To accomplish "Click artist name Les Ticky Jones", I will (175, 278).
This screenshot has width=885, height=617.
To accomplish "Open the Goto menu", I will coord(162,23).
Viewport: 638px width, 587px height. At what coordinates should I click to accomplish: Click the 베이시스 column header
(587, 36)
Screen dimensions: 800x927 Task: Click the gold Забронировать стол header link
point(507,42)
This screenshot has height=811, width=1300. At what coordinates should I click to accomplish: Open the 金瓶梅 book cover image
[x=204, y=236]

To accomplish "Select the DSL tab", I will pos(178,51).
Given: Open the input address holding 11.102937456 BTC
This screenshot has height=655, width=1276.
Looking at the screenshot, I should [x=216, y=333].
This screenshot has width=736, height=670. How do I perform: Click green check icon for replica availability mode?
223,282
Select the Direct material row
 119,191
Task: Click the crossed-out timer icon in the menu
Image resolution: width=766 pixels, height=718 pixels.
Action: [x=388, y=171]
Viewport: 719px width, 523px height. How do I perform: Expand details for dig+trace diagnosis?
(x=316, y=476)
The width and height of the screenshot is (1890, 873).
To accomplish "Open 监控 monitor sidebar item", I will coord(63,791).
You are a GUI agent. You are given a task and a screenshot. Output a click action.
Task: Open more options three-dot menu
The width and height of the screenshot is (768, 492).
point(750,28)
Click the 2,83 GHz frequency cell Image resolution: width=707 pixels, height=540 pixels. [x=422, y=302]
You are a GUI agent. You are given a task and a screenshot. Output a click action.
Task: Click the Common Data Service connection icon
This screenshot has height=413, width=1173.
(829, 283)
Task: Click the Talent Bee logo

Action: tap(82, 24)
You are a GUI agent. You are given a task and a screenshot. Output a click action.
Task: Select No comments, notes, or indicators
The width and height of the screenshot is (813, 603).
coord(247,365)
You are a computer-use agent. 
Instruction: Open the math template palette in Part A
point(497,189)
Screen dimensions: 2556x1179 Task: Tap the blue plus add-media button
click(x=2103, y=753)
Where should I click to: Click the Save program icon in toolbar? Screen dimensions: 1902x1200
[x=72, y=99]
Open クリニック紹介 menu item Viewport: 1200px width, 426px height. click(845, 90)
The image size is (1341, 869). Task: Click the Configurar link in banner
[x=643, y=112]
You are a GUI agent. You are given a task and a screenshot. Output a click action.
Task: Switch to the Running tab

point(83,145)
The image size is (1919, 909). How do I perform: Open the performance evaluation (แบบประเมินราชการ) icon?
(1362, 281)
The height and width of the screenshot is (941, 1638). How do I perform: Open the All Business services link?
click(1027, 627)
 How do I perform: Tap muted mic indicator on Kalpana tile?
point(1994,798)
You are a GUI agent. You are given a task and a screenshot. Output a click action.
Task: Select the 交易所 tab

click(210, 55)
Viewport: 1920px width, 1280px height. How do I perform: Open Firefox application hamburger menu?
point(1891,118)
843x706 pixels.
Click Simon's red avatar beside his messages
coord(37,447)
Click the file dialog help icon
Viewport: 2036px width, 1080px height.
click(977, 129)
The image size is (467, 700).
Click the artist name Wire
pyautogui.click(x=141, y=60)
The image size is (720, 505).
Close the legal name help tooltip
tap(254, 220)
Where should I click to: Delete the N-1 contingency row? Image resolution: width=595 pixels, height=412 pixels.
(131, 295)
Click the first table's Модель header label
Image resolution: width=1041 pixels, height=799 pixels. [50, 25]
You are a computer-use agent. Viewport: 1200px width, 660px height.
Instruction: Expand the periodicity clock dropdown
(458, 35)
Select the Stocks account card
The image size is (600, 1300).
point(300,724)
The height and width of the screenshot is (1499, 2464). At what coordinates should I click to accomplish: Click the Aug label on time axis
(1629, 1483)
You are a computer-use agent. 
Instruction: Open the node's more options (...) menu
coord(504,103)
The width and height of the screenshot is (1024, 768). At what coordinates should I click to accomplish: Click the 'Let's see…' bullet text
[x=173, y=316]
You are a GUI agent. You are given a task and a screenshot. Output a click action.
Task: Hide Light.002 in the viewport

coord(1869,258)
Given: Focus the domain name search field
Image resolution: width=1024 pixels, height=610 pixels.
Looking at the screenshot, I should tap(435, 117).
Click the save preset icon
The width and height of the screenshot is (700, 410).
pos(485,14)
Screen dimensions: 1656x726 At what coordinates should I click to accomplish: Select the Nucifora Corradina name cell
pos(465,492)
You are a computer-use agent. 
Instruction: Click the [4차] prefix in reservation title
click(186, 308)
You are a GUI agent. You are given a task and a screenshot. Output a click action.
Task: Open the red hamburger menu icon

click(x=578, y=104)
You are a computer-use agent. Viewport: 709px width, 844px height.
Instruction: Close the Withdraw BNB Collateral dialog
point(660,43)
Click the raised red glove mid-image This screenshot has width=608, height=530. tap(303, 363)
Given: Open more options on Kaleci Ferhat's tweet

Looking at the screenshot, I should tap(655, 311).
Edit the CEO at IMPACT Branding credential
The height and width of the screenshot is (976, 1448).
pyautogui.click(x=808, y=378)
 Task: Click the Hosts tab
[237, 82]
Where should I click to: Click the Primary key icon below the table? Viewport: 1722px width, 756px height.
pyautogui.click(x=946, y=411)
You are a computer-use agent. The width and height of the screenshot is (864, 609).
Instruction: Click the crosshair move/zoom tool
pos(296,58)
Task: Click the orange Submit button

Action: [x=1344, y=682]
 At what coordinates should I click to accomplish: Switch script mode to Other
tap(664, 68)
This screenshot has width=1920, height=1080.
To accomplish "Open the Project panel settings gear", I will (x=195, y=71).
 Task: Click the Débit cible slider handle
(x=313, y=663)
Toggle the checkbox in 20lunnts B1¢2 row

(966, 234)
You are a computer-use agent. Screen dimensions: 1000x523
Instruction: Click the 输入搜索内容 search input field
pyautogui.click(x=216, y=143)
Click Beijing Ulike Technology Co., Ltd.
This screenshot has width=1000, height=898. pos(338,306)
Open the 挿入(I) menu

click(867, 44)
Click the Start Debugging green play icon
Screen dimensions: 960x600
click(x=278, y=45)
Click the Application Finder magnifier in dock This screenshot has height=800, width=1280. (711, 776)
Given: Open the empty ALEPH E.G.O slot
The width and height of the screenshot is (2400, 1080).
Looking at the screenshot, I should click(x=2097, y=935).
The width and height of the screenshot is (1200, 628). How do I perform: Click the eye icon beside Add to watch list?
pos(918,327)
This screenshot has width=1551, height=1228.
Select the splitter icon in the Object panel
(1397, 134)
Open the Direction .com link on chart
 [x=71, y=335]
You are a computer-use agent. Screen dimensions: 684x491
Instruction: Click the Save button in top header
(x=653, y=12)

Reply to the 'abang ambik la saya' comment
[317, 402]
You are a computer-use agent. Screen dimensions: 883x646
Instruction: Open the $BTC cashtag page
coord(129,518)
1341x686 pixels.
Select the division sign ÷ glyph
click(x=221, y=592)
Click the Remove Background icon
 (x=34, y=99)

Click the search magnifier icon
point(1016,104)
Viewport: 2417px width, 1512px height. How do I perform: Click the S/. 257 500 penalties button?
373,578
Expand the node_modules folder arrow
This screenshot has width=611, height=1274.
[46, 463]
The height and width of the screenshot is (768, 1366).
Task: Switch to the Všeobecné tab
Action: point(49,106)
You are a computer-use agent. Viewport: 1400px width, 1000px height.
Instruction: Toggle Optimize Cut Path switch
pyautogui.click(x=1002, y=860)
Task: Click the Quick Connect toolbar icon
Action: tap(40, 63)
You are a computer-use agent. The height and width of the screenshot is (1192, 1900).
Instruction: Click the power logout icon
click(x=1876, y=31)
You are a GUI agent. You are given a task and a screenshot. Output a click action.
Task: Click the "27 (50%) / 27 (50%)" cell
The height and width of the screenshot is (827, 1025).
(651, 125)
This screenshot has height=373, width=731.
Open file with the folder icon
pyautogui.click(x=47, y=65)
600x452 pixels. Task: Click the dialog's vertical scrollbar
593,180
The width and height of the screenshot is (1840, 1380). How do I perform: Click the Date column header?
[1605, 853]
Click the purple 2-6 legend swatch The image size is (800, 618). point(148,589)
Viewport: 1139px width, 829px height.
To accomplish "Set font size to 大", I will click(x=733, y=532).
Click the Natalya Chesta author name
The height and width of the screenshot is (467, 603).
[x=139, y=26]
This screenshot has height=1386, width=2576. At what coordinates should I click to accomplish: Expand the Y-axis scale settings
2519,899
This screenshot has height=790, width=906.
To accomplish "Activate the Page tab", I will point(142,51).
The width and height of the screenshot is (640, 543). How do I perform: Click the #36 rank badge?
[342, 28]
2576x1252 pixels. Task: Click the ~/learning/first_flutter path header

■ ■ ■ ■ ■ ■ ■

Report how many lines of the records above contain the string "header", with case counting, and give only the number.

6